Allow specifying the desired version per dependency

[harelmo]

Description

In some cases, it's useful to align all the dependencies of a package to a pre-defined dependency, e.g. set all lodash versions across the monorepo to be ~14.17.0.

The current process is unclear in regards to how the version to set is obtained - I see it can be either the latest version of the dependency, or some other version declared by one of the packages (which I assume if picked to be such that falls within all the semver ranges defined in all the monorepo packages).

Suggested Solution

Allow providing an enforceVersions property in the syncpack file (or as a standalone syncpack-versions file, for instance), that will hold the desired versions to set for each dependency. Based on a new flag or the mere existence of the file, the dependencies across the repo would be all set to the desired versions.

For example:

...
enforceVersion: {
   production: {
     lodash: "^14.17.0",
     "fs-extra": "1.0.0"
   },
   dev: {
     lodash: "~14.0.0."
   }
}
...

The examples separates dev fro production dependencies, if for some reason they need to be set to different semver ranges, but this should probably be optional (by allowing to nest all the dependencies directly under the enforceVersion property).

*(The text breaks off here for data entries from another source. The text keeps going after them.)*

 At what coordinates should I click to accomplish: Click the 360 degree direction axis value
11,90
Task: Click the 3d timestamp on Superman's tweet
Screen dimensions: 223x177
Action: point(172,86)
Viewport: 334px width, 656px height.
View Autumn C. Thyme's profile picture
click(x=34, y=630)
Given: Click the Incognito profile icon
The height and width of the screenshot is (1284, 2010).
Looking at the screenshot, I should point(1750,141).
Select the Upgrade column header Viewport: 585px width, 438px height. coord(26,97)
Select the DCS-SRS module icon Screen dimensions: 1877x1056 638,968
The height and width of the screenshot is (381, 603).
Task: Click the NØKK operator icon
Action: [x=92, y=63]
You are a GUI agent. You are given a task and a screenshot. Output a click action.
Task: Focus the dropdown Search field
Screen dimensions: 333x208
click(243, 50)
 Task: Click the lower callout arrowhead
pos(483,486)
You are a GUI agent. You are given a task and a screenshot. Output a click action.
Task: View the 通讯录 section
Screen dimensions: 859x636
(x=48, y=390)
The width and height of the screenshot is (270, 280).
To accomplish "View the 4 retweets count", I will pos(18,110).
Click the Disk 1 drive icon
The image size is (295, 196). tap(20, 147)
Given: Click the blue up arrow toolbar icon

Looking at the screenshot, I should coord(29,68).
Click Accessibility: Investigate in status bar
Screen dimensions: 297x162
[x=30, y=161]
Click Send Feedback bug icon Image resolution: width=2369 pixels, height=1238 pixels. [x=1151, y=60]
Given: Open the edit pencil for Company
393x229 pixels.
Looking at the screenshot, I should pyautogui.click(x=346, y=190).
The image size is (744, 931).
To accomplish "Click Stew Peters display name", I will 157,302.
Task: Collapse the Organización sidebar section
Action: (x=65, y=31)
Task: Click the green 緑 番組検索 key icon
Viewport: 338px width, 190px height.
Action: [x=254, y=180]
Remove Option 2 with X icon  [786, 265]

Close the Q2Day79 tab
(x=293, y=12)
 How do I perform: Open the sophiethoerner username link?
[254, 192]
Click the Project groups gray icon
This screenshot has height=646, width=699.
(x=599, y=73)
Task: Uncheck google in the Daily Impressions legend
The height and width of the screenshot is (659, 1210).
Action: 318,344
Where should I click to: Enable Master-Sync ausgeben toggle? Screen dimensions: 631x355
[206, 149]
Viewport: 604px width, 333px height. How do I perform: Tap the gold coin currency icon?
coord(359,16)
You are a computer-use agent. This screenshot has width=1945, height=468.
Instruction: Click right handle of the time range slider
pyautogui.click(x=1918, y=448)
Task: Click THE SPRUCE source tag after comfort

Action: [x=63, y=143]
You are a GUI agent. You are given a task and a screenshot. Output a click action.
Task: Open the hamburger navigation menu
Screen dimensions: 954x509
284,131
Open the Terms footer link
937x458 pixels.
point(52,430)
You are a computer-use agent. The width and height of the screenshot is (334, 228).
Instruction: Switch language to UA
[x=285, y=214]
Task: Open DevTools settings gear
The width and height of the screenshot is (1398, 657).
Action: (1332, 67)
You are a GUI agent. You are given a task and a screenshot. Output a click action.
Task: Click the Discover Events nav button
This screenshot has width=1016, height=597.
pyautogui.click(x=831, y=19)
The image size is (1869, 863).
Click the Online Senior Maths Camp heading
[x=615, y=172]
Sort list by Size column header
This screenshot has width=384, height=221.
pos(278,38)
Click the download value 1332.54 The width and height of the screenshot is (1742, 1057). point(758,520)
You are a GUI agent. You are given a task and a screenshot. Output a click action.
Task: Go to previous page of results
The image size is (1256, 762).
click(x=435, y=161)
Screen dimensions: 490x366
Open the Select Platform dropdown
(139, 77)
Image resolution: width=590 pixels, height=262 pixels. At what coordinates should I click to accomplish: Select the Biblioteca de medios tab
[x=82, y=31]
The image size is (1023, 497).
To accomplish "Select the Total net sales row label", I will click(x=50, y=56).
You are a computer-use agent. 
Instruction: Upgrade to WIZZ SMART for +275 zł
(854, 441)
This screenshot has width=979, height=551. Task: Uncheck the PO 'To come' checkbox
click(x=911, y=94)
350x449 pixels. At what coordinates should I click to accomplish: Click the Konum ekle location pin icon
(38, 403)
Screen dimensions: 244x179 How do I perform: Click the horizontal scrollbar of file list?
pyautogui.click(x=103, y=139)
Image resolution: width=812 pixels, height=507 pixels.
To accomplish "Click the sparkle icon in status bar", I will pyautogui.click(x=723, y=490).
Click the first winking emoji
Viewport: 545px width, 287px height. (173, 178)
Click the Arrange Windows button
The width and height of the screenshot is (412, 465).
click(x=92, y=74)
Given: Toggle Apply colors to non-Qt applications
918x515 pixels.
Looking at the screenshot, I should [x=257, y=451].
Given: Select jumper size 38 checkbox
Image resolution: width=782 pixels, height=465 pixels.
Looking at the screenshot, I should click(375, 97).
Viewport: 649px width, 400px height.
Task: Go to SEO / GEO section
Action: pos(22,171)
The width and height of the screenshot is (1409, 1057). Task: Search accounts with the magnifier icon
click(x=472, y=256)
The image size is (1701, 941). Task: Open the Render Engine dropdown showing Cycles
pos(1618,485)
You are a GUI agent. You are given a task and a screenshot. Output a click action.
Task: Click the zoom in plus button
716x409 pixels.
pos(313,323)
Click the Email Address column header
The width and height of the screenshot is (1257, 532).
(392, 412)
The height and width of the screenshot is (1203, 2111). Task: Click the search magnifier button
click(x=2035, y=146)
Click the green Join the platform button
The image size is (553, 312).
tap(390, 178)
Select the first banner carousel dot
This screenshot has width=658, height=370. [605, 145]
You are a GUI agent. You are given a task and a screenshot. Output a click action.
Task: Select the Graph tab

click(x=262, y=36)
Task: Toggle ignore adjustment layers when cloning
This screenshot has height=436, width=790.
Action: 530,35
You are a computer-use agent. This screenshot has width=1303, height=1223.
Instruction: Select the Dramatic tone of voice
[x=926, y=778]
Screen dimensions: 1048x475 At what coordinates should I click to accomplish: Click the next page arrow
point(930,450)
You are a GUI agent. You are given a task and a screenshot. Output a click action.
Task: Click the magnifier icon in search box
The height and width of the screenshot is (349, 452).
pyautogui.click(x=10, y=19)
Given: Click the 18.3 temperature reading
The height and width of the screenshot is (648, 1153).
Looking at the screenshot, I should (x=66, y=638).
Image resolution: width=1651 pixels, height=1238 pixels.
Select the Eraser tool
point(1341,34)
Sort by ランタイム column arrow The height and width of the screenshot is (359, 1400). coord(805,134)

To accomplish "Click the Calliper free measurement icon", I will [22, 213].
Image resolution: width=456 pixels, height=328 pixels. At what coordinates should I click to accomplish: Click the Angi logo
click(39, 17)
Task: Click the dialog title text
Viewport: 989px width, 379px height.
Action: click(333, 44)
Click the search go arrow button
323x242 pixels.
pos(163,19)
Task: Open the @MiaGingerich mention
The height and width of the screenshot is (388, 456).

This will allow both an easy alignment of dependencies in an existing repo, and also provide a clearer process of version resolution that can be reasoned about.

Help Needed

@JamieMason If you found this proposal useful, I'll be glad to be pointed to the relevant parts in the code that needs to be changed and contribute a PR.

[JamieMason]

Are Yarn resolutions or pnpm overrides a good fit for this use-case? I'm hesitant about syncpack potentially being a source of truth for version numbers, instead of package.json files.

On your other comment, there's only one method of resolution in syncpack at the moment, versions are resolved by taking the newest valid server version.

[harelmo]

Yarn resolutions / pnpm overrides are good for certain use-cases, yet they don't actually modify the package.json files across the repo but rather "magically" ignore the values declared in them, forcing other versions to be resolved instead of the explicit ones.
I actually find them more confusing than having a dedicated file added intentionally used by an external tool such as syncpack, but of course it's your call :)

Regarding:

On your other comment, there's only one method of resolution in syncpack at the moment, versions are resolved by taking the newest valid server version.

thanks for clarifying that - I think it's worth mentioning in the README, unless I've missed it.

[JamieMason]

Thinking some more, the version information would be in addition to the package.json files, not instead of, and would only change them when you run syncpack. As an opt-in this could be OK actually.

I'll mention the resolution strategy in the readme, good shout.

[harelmo]

Thinking some more, the version information would be in addition to the package.json files, not instead of, and would only change them when you run syncpack. As an opt-in this could be OK actually.

Sounds great, I'll try submit a PR soon with a suggestion

[JamieMason]

This should now be possible in 6.1.0, thanks for contributing.